Saved entries:
══════════════════════════════

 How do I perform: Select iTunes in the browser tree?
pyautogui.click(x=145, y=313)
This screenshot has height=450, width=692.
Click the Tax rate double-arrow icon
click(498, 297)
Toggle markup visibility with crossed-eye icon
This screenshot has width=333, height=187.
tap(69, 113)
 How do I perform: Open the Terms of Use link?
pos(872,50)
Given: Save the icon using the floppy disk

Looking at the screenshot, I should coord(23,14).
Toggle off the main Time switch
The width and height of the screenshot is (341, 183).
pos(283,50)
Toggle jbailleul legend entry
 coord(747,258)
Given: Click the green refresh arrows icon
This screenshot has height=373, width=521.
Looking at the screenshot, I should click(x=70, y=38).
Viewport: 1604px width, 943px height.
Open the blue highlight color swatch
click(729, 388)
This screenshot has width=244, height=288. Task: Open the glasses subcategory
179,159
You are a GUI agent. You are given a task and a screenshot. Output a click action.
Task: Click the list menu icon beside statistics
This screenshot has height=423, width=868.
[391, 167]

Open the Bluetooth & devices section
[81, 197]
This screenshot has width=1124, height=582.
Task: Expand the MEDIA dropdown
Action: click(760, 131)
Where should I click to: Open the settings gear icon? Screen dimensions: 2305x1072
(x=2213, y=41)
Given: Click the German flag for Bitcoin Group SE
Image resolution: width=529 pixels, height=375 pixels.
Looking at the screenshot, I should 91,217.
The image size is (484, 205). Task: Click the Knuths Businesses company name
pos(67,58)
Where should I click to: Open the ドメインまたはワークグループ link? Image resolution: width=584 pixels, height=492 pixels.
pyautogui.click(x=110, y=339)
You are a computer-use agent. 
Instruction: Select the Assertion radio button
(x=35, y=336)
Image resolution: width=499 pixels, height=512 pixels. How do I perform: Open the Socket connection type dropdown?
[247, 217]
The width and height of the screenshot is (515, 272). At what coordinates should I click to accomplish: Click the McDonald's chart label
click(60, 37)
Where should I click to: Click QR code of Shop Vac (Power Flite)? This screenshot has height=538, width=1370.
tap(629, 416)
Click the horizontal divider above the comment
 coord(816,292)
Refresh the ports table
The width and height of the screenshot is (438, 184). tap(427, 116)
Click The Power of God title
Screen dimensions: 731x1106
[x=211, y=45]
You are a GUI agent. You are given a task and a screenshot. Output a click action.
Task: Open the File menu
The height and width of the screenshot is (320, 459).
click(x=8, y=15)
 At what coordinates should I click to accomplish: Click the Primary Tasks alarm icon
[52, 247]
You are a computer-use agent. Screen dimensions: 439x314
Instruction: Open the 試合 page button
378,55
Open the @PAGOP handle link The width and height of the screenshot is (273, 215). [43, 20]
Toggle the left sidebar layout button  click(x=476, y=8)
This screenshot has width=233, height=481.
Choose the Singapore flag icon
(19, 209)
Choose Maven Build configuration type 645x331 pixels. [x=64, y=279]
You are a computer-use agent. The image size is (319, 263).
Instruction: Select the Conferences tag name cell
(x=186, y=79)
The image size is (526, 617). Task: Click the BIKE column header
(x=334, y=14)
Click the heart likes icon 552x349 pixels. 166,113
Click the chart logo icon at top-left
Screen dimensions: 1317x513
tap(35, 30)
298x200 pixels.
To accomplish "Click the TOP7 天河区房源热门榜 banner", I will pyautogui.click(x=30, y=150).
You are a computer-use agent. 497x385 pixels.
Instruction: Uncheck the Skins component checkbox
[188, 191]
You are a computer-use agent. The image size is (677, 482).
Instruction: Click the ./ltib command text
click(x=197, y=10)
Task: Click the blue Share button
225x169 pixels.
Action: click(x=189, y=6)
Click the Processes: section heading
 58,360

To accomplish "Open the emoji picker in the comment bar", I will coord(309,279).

══════════════════════════════

* **Your assignment**
Please make an exact copy of the entries, down to the last character.

* **Answer section**
 How do I perform: Select iTunes in the browser tree?
pyautogui.click(x=145, y=313)
This screenshot has height=450, width=692.
Click the Tax rate double-arrow icon
click(498, 297)
Toggle markup visibility with crossed-eye icon
This screenshot has width=333, height=187.
tap(69, 113)
 How do I perform: Open the Terms of Use link?
pos(872,50)
Given: Save the icon using the floppy disk

Looking at the screenshot, I should coord(23,14).
Toggle off the main Time switch
The width and height of the screenshot is (341, 183).
pos(283,50)
Toggle jbailleul legend entry
 coord(747,258)
Given: Click the green refresh arrows icon
This screenshot has height=373, width=521.
Looking at the screenshot, I should click(x=70, y=38).
Viewport: 1604px width, 943px height.
Open the blue highlight color swatch
click(729, 388)
This screenshot has width=244, height=288. Task: Open the glasses subcategory
179,159
You are a GUI agent. You are given a task and a screenshot. Output a click action.
Task: Click the list menu icon beside statistics
This screenshot has height=423, width=868.
[391, 167]

Open the Bluetooth & devices section
[81, 197]
This screenshot has width=1124, height=582.
Task: Expand the MEDIA dropdown
Action: click(760, 131)
Where should I click to: Open the settings gear icon? Screen dimensions: 2305x1072
(x=2213, y=41)
Given: Click the German flag for Bitcoin Group SE
Image resolution: width=529 pixels, height=375 pixels.
Looking at the screenshot, I should 91,217.
The image size is (484, 205). Task: Click the Knuths Businesses company name
pos(67,58)
Where should I click to: Open the ドメインまたはワークグループ link? Image resolution: width=584 pixels, height=492 pixels.
pyautogui.click(x=110, y=339)
You are a computer-use agent. 
Instruction: Select the Assertion radio button
(x=35, y=336)
Image resolution: width=499 pixels, height=512 pixels. How do I perform: Open the Socket connection type dropdown?
[247, 217]
The width and height of the screenshot is (515, 272). At what coordinates should I click to accomplish: Click the McDonald's chart label
click(60, 37)
Where should I click to: Click QR code of Shop Vac (Power Flite)? This screenshot has height=538, width=1370.
tap(629, 416)
Click the horizontal divider above the comment
 coord(816,292)
Refresh the ports table
The width and height of the screenshot is (438, 184). tap(427, 116)
Click The Power of God title
Screen dimensions: 731x1106
[x=211, y=45]
You are a GUI agent. You are given a task and a screenshot. Output a click action.
Task: Open the File menu
The height and width of the screenshot is (320, 459).
click(x=8, y=15)
 At what coordinates should I click to accomplish: Click the Primary Tasks alarm icon
[52, 247]
You are a computer-use agent. Screen dimensions: 439x314
Instruction: Open the 試合 page button
378,55
Open the @PAGOP handle link The width and height of the screenshot is (273, 215). [43, 20]
Toggle the left sidebar layout button  click(x=476, y=8)
This screenshot has width=233, height=481.
Choose the Singapore flag icon
(19, 209)
Choose Maven Build configuration type 645x331 pixels. [x=64, y=279]
You are a computer-use agent. The image size is (319, 263).
Instruction: Select the Conferences tag name cell
(x=186, y=79)
The image size is (526, 617). Task: Click the BIKE column header
(x=334, y=14)
Click the heart likes icon 552x349 pixels. 166,113
Click the chart logo icon at top-left
Screen dimensions: 1317x513
tap(35, 30)
298x200 pixels.
To accomplish "Click the TOP7 天河区房源热门榜 banner", I will pyautogui.click(x=30, y=150).
You are a computer-use agent. 497x385 pixels.
Instruction: Uncheck the Skins component checkbox
[188, 191]
You are a computer-use agent. The image size is (677, 482).
Instruction: Click the ./ltib command text
click(x=197, y=10)
Task: Click the blue Share button
225x169 pixels.
Action: click(x=189, y=6)
Click the Processes: section heading
 58,360

To accomplish "Open the emoji picker in the comment bar", I will coord(309,279).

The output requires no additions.